The point is this is yet another example of what happens when you pay providers to do things and not on the basis of how well they do them. If you get a lousy meal in a good restaurant, they’ll usually comp it. Bad hotel experience? On the house. Defective car? It’s fixed under lemon laws.
But not health care. If we based payment – at least in part – on the result, we’d likely see much more focus on that result.
What does this mean for you?
Why are you paying providers to fix problems they caused?
Thanks, Joe. And it is important to emphasize that neither hospitals nor physicians want surgical errors or avoidable adverse events. But your point is spot on: why should we pay for them? The incentives in US healthcare are topsy-turvy. Many have been advocating for years that what we need is a results-driven healthcare model. This study underscores that need.
Joe, I think you should possibly re-check your facts. All hospitals now follow the Medicare preventable and adverse events policy for all lines of business, not just CMS. In fact, new contracts have language addressing this. There will always be “train wreck” cases where patients did not respond to treatment, had numerous co-morbidities, etc. But hospitals are not incentivized “to do harm”. This is pretty insulting.
Marcia – thanks for the comment.
I did NOT infer hospitals are “incentivized “to do harm” – that was your interpretation, and I’d suggest one that is not supported by the post.
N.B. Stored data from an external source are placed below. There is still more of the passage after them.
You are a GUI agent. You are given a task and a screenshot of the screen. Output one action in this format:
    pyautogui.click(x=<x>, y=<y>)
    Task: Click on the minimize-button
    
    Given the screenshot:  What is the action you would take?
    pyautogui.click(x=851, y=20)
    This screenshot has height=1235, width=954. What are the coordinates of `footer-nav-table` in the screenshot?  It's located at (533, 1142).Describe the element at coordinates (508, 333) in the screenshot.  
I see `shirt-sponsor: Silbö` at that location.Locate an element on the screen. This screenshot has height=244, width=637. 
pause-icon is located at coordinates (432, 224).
That said, is is clear – from the cited research – that hospitals do generate more margin from complications.
Did you read the research? If you did you will note that the researchers are the ones who drew the conclusion I quoted.
The research abstract states this was a retrospective review of 2010 cases/discharges from a 12 hospital system. Agree with Marcia new contracts have an expanded ‘never events’ clause so that CMS and private insurers are not paying more for complications. It is moving in the right direction. Hopefully they will redo the study in another year or so giving time for revised CMS and contract requirements to take effect.
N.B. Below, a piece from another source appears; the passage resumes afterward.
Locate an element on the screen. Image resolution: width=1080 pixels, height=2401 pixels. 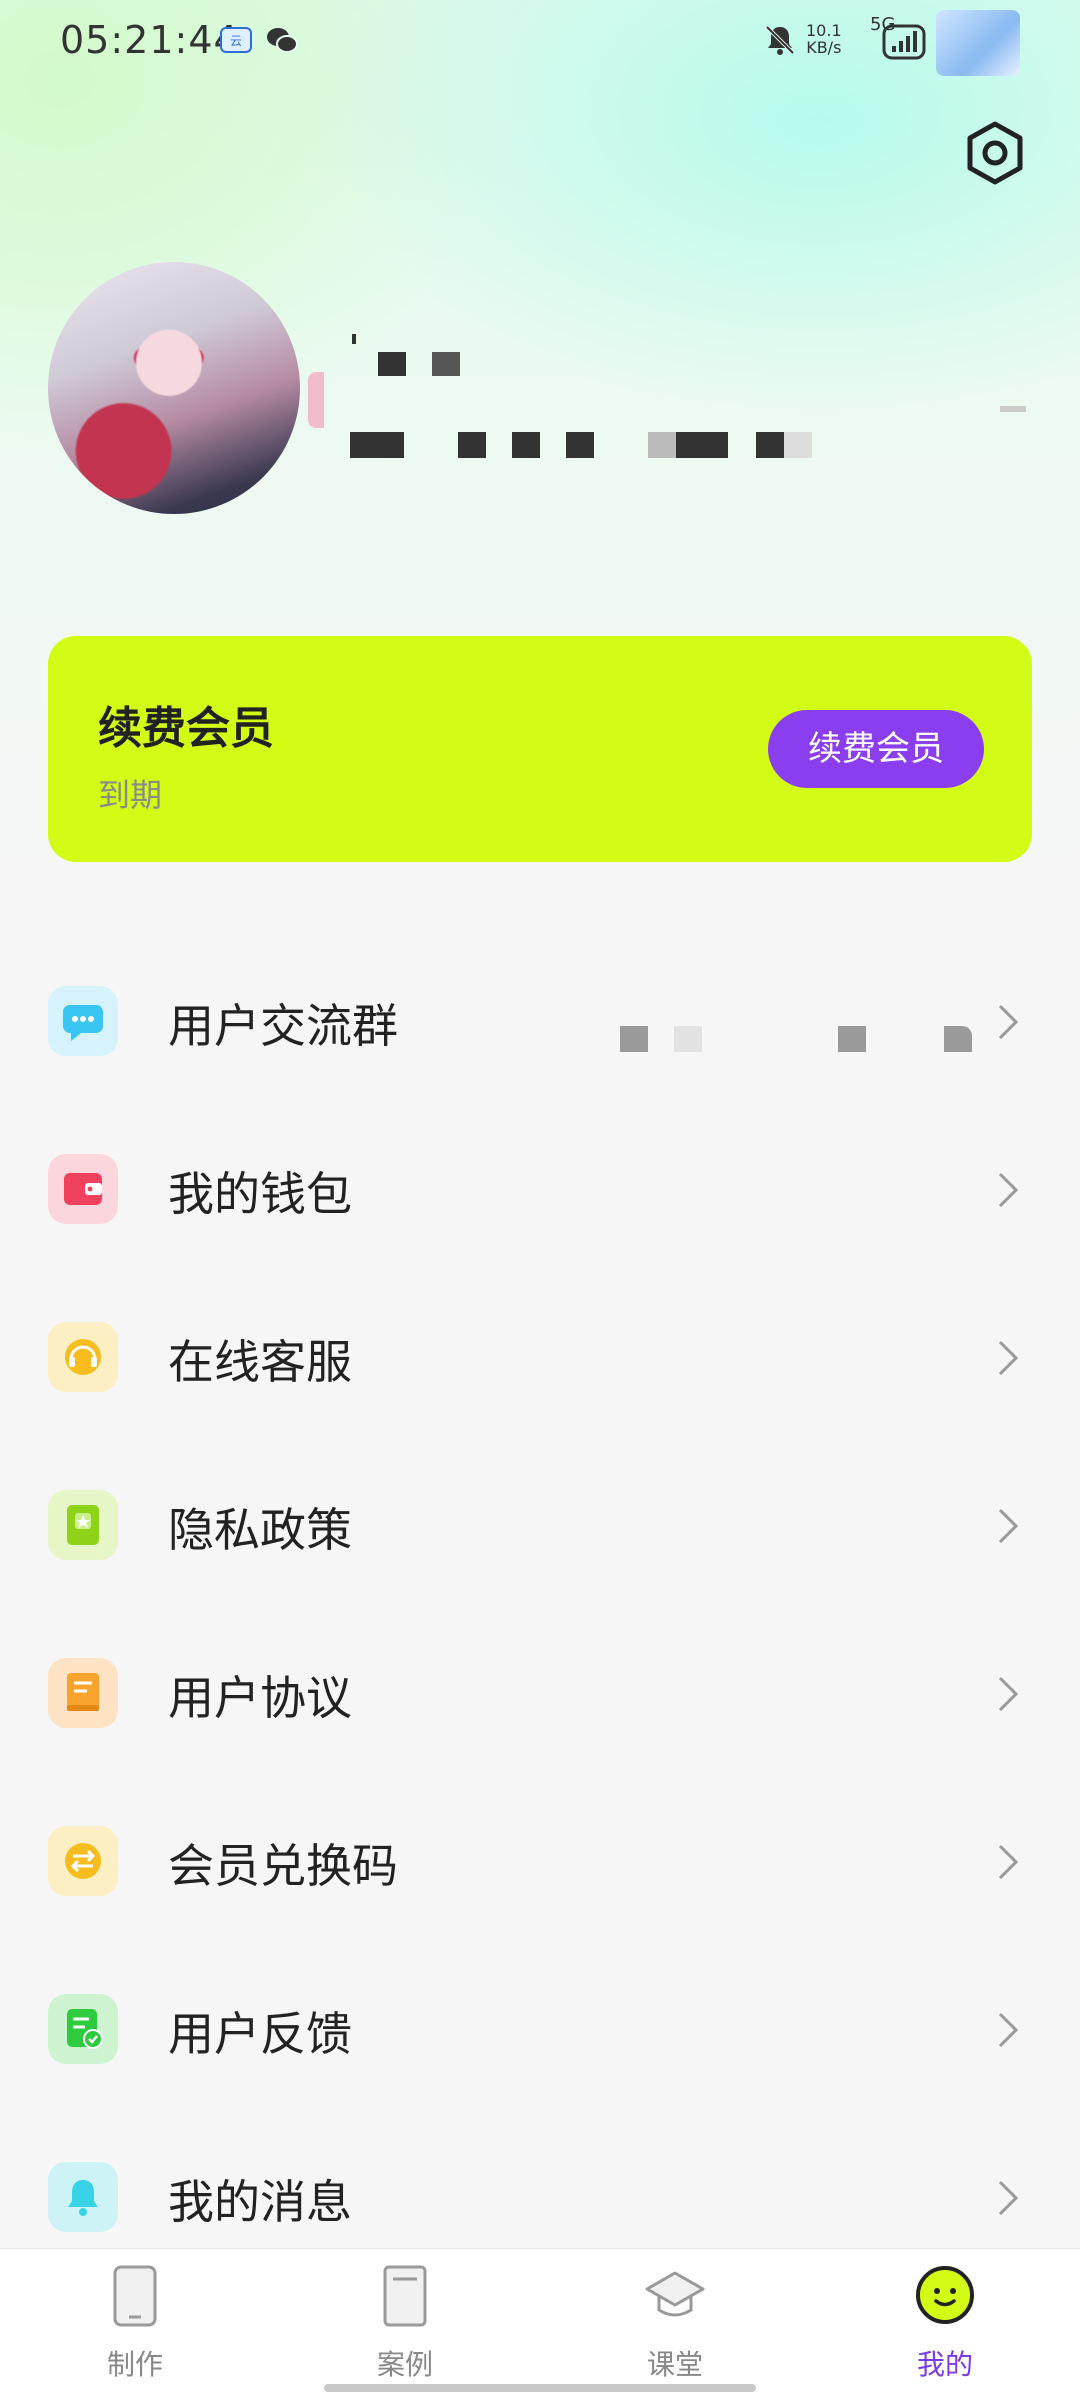
cloud-app-icon: 云 is located at coordinates (236, 40).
Kim – thanks for the comment. For those payers with hospital contracts containing language limiting reimbursement for controllable complications this is indeed less of an issue. I would note that the research was conducted on 2010 cases; these occurred AFTER CMS instituted changes that severely limited reimbursement for “never ever” events (2008, “no pay” rule).
In the unfortunate event of a surgical error why should the patient be asked to pay for it.